[DATASET RECORDS]

........

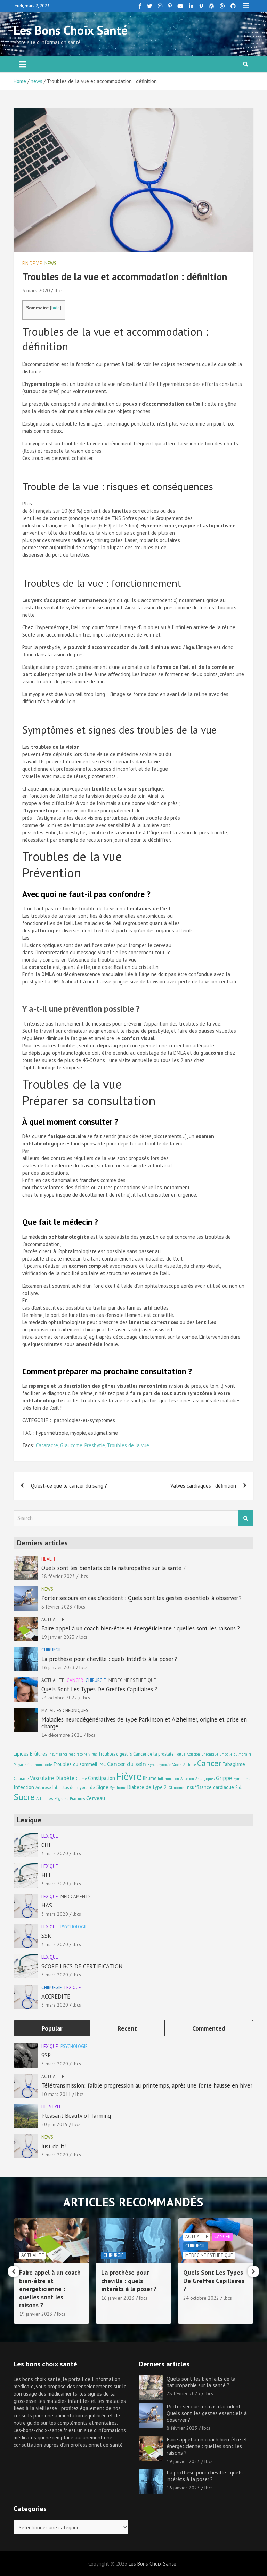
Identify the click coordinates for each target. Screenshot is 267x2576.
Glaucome (71, 1445)
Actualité (52, 1619)
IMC (102, 1764)
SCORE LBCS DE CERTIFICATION (82, 1966)
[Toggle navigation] (22, 64)
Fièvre (128, 1776)
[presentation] (13, 2271)
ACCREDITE (55, 1996)
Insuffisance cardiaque (209, 1787)
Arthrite (189, 1764)
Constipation (101, 1778)
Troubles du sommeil (75, 1764)
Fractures (77, 1798)
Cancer (75, 1680)
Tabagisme (233, 1764)
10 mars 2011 (56, 2094)
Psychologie (74, 1927)
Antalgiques (205, 1778)
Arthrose (43, 1787)
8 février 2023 (56, 1607)
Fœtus (180, 1754)
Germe (81, 1778)
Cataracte (47, 1445)
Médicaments (75, 1896)
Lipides (21, 1753)
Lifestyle (51, 2107)
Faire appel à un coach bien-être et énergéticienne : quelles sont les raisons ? (140, 1628)
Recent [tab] (127, 2028)
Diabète (64, 1777)
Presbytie (94, 1445)
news (50, 263)
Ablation (193, 1754)
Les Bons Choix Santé (71, 30)
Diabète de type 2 (147, 1787)
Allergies (44, 1798)
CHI (45, 1845)
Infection (24, 1787)
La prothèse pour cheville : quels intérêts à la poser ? (109, 1659)
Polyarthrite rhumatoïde (33, 1764)
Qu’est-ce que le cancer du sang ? (69, 1485)
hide (55, 308)
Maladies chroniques (64, 1711)
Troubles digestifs (115, 1754)
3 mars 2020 (36, 290)
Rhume (149, 1778)
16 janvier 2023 (58, 1667)
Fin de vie (32, 263)
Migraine (61, 1798)
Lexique (49, 1836)
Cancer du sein (126, 1764)
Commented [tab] (208, 2028)
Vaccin (177, 1764)
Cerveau (95, 1797)
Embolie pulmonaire (235, 1754)
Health (49, 1559)
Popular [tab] (52, 2028)
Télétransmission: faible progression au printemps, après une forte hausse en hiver (146, 2085)
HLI (45, 1875)
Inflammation (168, 1778)
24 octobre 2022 (59, 1697)
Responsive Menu (246, 6)
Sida (239, 1787)
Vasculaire (42, 1777)
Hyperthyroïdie (159, 1764)
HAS (46, 1905)
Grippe (224, 1777)
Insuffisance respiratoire (68, 1754)
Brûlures (38, 1753)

........

[ASSIGNMENT] Could you please report how many lines of the listing above hold the word "Insuffisance"? Only the number is needed.

[YOUR RESPONSE] 2